====== TEXT ZUM LESEN ======

Revier besorgt‘s dem Osten

Die Probleme der Entsorgungsfirma AGR aus dem Ruhrgebiet treffen auch Ostdeutschland: Müll wird von Halle nach Bremerhaven gekarrt, weil eine Müllverbrennung nicht gebaut werden kann

VON ELMAR KOK

Die finanziellen Schwierigkeiten der Essener Entsorgungsfirma Abfallgesellschaft Ruhrgebiet (AGR) sorgt in Sachsen-Anhalt für Müllverschickung. Weil die AGR, Entsorgungsfirma des Regionalverbandes Ruhrgebiet (RVR), ihre geplante zweite Müllverbrennungsanlage (MVA) in Herten momentan nicht bauen kann, müssen auch die Bürger von Halle an der Saale auf eine eigene MVA warten.

So lange die Finanzierung für die zweite Ausbaustufe in Herten nicht sicher ist, will die AGR keinen Bauauftrag für Halle vergeben. „Sie bestellen auch keine Garage, wenn sie das Haus noch nicht gebaut haben, sage ich mal ganz salopp“, so Heinz Struszczynski, Sprecher der AGR. Der Entsorger will durch den gleichzeitigen Bau der Anlagen Geld sparen. Momentan wird der Hallenser Müll nach seinen Angaben noch nach Bremerhaven gekarrt und dort verbrannt. Rund 380 Kilometer legt der Müll bis dorthin zurück, dafür garantiere die AGR den ostdeutschen Bürgern einen „sehr günstigen Entsorgungspreis im deutschen Vergleich“, sagt Struszczynski. Eigentlich sollte die MVA in Halle in 2007 in Betrieb gehen. Mittlerweile ist bei der AGR von 2008 die Rede.

====== AUSGANGSDATEN ======

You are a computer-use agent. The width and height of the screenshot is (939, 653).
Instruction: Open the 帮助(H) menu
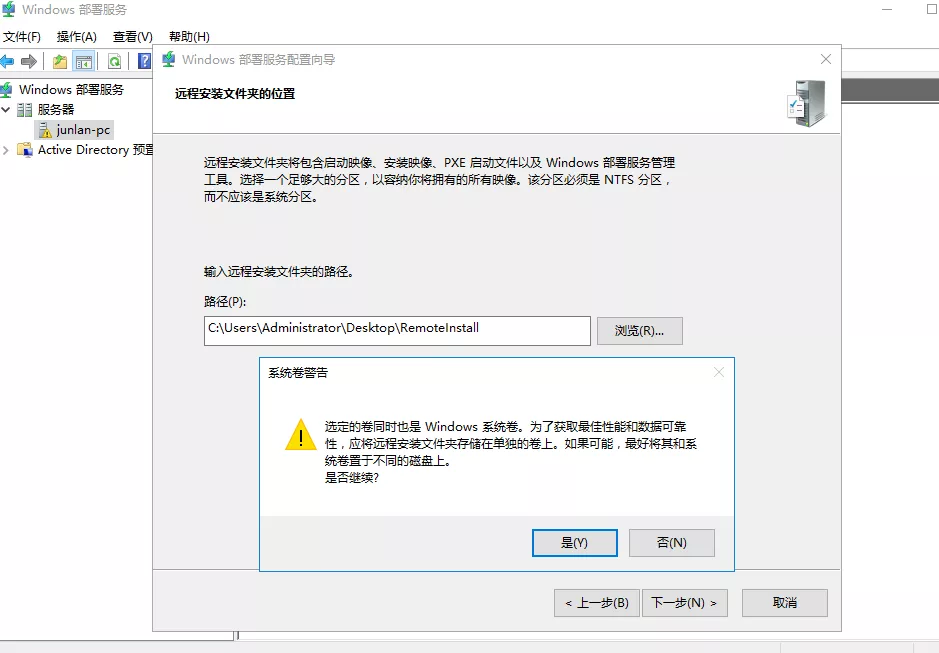pyautogui.click(x=189, y=37)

======

### ARBEITSAUFTRAG
Gib aus dem Artikel oben über den Müll aus Halle die Stelle wörtlich wieder, beginnend bei „Revier besorgt‘s dem“ und endend bei „eigene MVA warten.“.

### ERWARTETES ERGEBNIS
Revier besorgt‘s dem Osten

Die Probleme der Entsorgungsfirma AGR aus dem Ruhrgebiet treffen auch Ostdeutschland: Müll wird von Halle nach Bremerhaven gekarrt, weil eine Müllverbrennung nicht gebaut werden kann

VON ELMAR KOK

Die finanziellen Schwierigkeiten der Essener Entsorgungsfirma Abfallgesellschaft Ruhrgebiet (AGR) sorgt in Sachsen-Anhalt für Müllverschickung. Weil die AGR, Entsorgungsfirma des Regionalverbandes Ruhrgebiet (RVR), ihre geplante zweite Müllverbrennungsanlage (MVA) in Herten momentan nicht bauen kann, müssen auch die Bürger von Halle an der Saale auf eine eigene MVA warten.